On some days, writing a paragraph and not entirely hating it. On other days, writing an entire book and not entirely hating it. And then hoping others won’t hate it either.

Which books do you like to read again and again, for pleasure or inspiration?

Chatwin’s Utz, Nabokov’s short stories, Woolf’s Orlando, Sharon Olds’ Stag’s Leap, Joan Didion’s Slouching Towards Bethlehem and The White Album, Lydia Davis’ short stories, anything by Neil Gaiman, Hemingway’s A Moveable Feast, Mary Oliver’s poetry, Capote’s Breakfast at Tiffany’s, Pessoa’s Book of Disquiet.

What is your writing regimen?

Erratic at best, when I’m not working on a manuscript. Once I begin writing, though, it’s a 9 to 5 job. Most unromantic, I know, but it’s the only way to get the book done.

Tell us about two books/ authors you loved and two you did not. (Feel free to add to the numbers.)

Most recently Leila Slimani and her devastatingly good Lullaby as well as Lena Andersson’s Acts of Infidelity. Couldn’t possibly not mention Deborah Levy’s incredibly moving Things I don’t Want to Know and The Cost of Living. To everyone’s tremendous surprise, John Williams Stoner failed miserably for me, as did almost everything by Pamuk. And Henry James.

Do you usually have an idea of the end when you start writing or do you find out along the way, even get surprised perhaps by how the story ends?

To borrow from a Julian Barnes title, I have a sense of an ending. But I’m never quite entirely sure until I actually get there. Writing for me is like what Margaret Atwood said – driving in the dark and you only see a little ahead at a time.

What changes would you like to see in the publishing industry – either in your country or universally?

A concerted focus on translations, translations, and more translations and the willingness to accept that people can write beyond their ethnic and national borders. To stop expecting certain kinds of books from writers who happen to be “brown” or from an ex-colony. We must be free to follow stories where we will.

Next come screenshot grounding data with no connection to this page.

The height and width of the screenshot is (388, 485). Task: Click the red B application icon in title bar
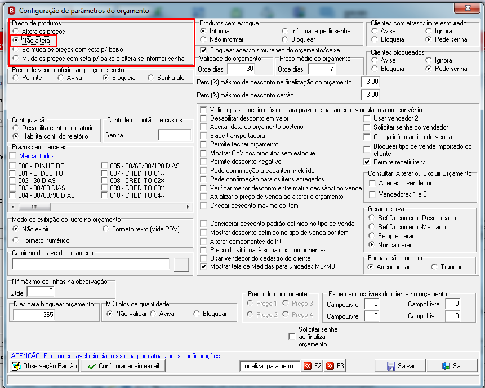[x=11, y=11]
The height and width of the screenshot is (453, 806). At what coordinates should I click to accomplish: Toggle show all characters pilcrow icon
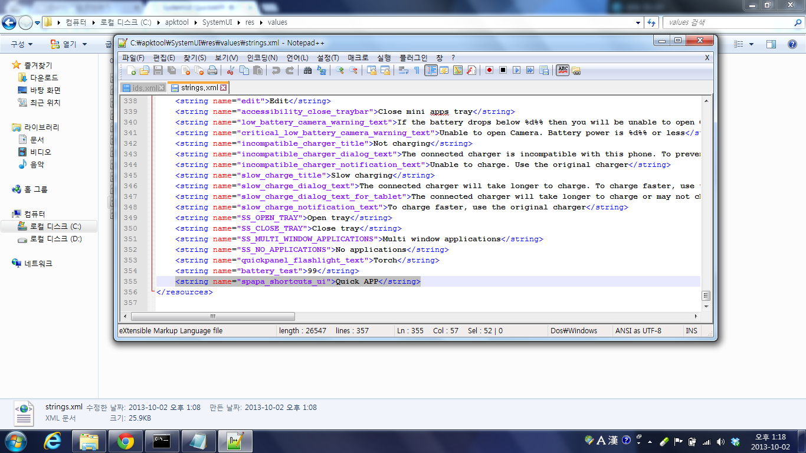pyautogui.click(x=417, y=70)
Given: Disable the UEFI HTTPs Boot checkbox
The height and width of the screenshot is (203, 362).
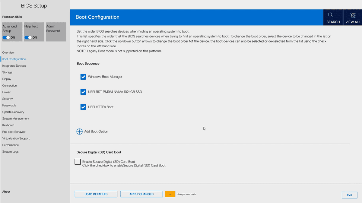Looking at the screenshot, I should [x=84, y=107].
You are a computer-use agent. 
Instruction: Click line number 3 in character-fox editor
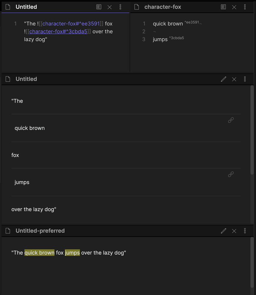[144, 39]
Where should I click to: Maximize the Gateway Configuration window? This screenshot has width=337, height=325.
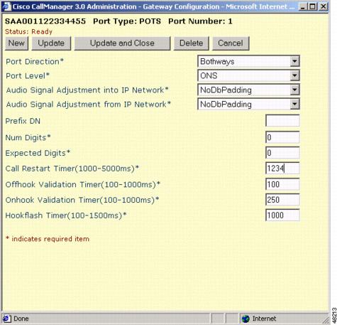pos(313,6)
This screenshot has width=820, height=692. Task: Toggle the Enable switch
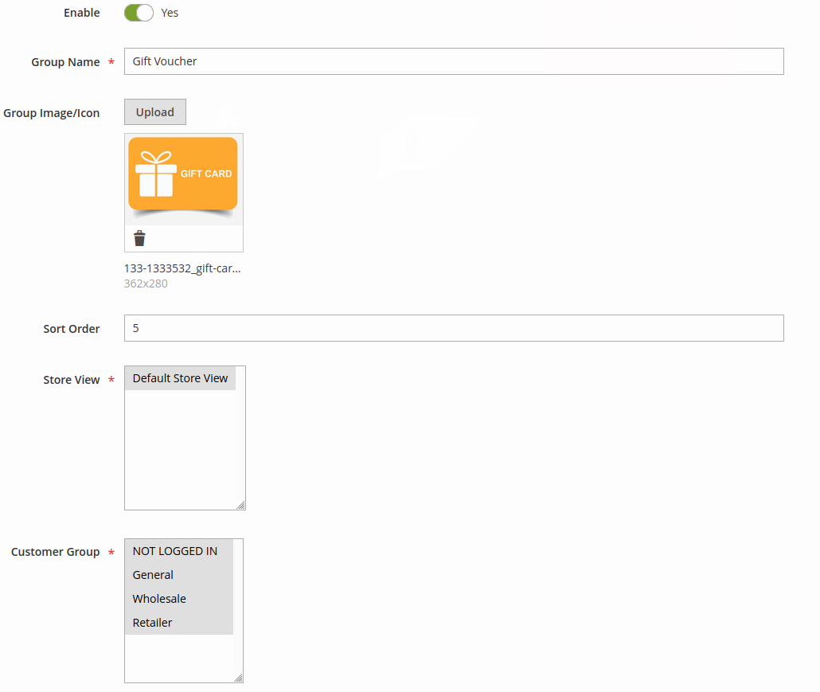pos(139,13)
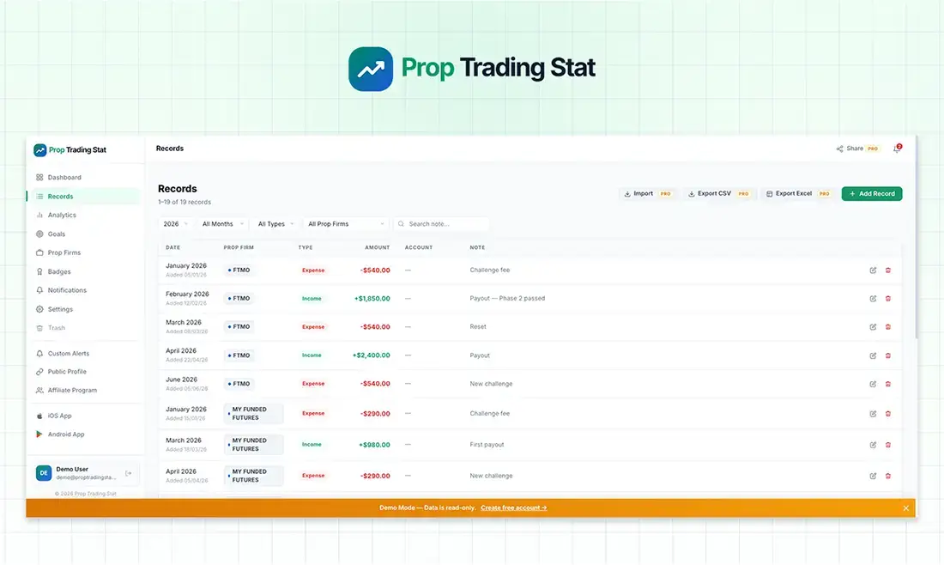Viewport: 944px width, 565px height.
Task: Edit the January 2026 FTMO expense record
Action: tap(873, 269)
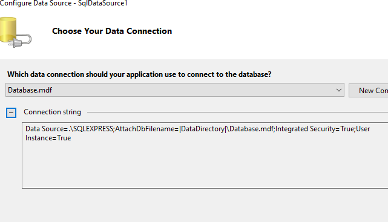Click the yellow database cylinder icon
Screen dimensions: 388x222
(8, 29)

What books would you take with you on a three-month retreat in the boondocks?

Joyce’s Ulysses, which, come to think of it, might take me more than three months to read. HarperCollins India’s entire translation list. Javier Marias’ Your Face Tomorrow trilogy. Ferrante’s Napoli series. A big fat poetry anthology. Sujata Gidla’s Ants Among Elephants. Terry Pratchett’s Discworld series, everything from the Murty Classical Library of India.



Neha Mehrotra is a fourth year undergraduate student at Ashoka University majoring in English and journalism. She has previously interned with media outlets like Verve, Outlook, Tuck magazine, Indian Express and The Wire, and wants to now engage with literature.